▽
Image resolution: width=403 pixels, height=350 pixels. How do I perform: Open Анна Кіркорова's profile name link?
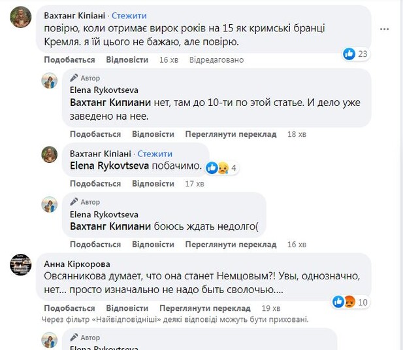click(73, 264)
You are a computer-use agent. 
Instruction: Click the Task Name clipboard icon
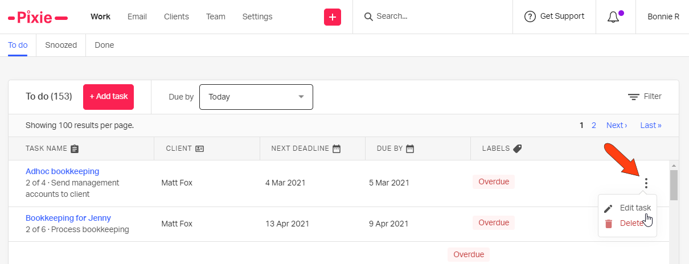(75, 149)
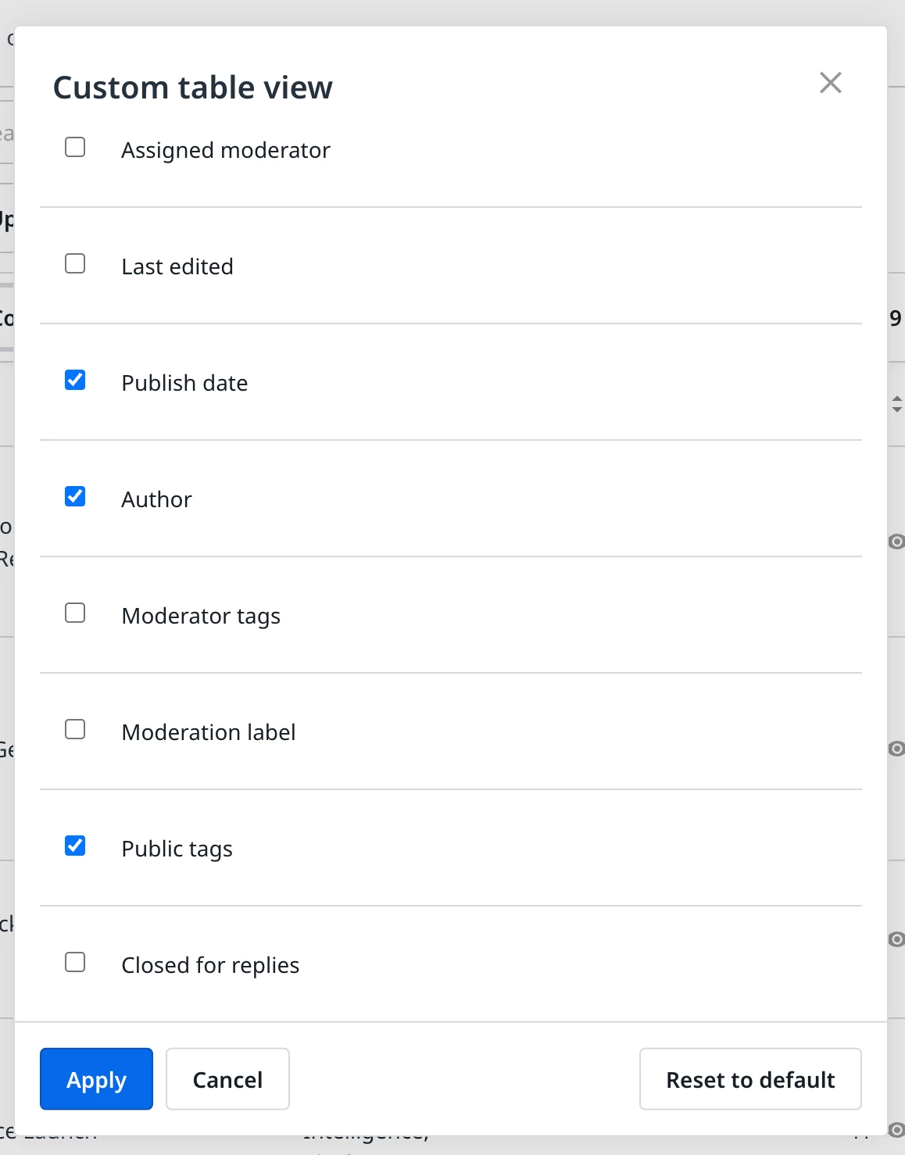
△
## WHAT TO PRODUCE
Repeat everything in the records above exactly; pictures are not part of the copy.

## SOLVED EXERCISE
Image resolution: width=403 pixels, height=350 pixels. How do I perform: Open Анна Кіркорова's profile name link?
click(73, 264)
You are a computer-use agent. 
Instruction: Click the Task Name clipboard icon
(75, 149)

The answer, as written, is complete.